Happy Birthday Daw Aung San Suu Kyi.

Friday, 18 June 2010

Factual Friday

It is possible that on this day in 1178 five monks in Canterbury witnessed the formation of the Giordano Bruno lunar crater. They reported to their chronicler, Gervase, that they saw two horns of light coming from the shaded part of the moon. Theories suggest that when a meteorite hits the moon there would be plumes of molten rock, which may have been what the monks were describing. Also, the ray system (the bits blasted from the impact) is unfaded and the rim is still visible, suggesting it is quite recent. Well, less than 350 million years young. However, an impact of this size on the moon would have affects on Earth, but nothing of the sort was recorded in any civilisation at the time.
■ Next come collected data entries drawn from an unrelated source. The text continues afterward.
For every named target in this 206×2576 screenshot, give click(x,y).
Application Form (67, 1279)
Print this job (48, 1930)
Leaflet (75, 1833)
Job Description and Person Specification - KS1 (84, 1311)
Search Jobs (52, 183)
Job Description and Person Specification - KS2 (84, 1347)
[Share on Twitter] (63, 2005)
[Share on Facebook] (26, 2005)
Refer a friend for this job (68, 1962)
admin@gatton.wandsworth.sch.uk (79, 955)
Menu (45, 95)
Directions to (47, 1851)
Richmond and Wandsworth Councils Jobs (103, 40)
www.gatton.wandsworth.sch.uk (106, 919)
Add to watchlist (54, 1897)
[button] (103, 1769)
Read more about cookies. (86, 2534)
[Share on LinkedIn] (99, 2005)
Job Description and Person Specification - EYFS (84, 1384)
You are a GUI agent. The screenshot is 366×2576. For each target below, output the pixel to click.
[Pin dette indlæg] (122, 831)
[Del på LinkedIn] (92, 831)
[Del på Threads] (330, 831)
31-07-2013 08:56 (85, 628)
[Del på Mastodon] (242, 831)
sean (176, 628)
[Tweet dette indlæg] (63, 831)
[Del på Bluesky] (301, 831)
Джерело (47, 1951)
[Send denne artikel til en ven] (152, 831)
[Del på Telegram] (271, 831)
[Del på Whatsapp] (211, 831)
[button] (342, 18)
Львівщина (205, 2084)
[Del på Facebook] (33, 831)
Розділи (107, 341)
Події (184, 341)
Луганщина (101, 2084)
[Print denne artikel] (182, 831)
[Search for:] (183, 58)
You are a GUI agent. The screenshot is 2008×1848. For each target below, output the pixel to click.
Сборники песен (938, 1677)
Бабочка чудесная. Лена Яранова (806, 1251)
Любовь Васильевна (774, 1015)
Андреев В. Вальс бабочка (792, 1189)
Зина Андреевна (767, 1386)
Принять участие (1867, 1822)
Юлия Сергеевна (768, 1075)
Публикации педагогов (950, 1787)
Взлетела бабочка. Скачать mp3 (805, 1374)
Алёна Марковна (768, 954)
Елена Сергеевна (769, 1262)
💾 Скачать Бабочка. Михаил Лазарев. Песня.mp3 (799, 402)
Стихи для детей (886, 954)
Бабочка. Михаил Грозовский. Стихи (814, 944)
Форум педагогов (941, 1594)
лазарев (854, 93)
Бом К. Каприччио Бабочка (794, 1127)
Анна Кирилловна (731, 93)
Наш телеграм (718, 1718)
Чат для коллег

Earth has its own mysterious impact sites. One of these is found in Russia, and is known as the Tunguska event. It happened on 30th June, 1908 at thirteen minutes and thirty five seconds past midnight, Greenwich Mean Time. What is thought to have happened is that a meteorite or comet fragment exploded between 5-10km above the Earth's surface. The explosion felled about 80 million trees, over an area of 2150km². Although there is no crater, a lake may have been formed by a fragment of it.

These two events, although 730 years apart, may be linked. They both could have been caused by the Beta Taurid meteor shower that occurs during June and July each year. However, there's no point in trying to go out at night and observe them, because the meteors approach from the day time side so the sunlight renders them invisible.

However, if you want to see an astrological event the Comet McNaught is visible in the UK's sky at the moment. It will be at its brightest on June 22nd. Comet McNaught, or C/2009 R1 as about fifty comets are called 'Comet McNaught' (Mr McNaught keeps on finding the things), is not one that will be coming back, like Hale's Comet, so this is the only opportunity ever to see it. It's most likely to be spotted at dawn or dusk.

That is the end of another Factual Friday.

Saturday, 12 June 2010

Never miss a post

If you're anything like me, which I hope you're not because then you have problems, you often forget to check who has posted a new post and find yourself spending every Saturday afternoon catching up on your favourite blogs.

So it is unlikely that this is your favourite blog, but if it is one that you want to keep up to date with I have a solution. I can make it so you get emailed every new post, complete with pictures and all, as soon as it is published.

To do that, I only need one thing: your email address. You can email that to me at or by clicking here. You can also use that address to email me blog related things or offer me lots of money as long as I give you all my banking security details. I'm pretty gullible, so it's likely to work.

With this new fangled emailything, it also opens up lots of possibilities. Like, you can be a guest reviewer and send me reviews of your favourite or recently read books. It means I get all the work for half the effort. It's a win-win situation.

Friday, 11 June 2010

Factual Friday

On this day in 1962, the most elaborate escape attempt from Alcatraz was made. Clarence and John Anglin; Frank Morris and Allen West began planning an elaborate escape by at least September 1961. Using ordinary objects they burrowed through the walls, finishing their escape route in May 1962. They constructed an inflatable raft from raincoats and made dummies out of papier-mâché, which they left in their beds during the attempt on July 11th, 1962. Allen West never took part in the actual escape because he didn't manage to remove the false wall he erected to hide the tunnel in time. By the time he had managed to the other three had taken the raft and gone. The whereabouts of the others are unknown, and they presumably drowned in San Francisco Bay. Therefore, it can still be maintained that there were no successful escapes from Alcatraz Island.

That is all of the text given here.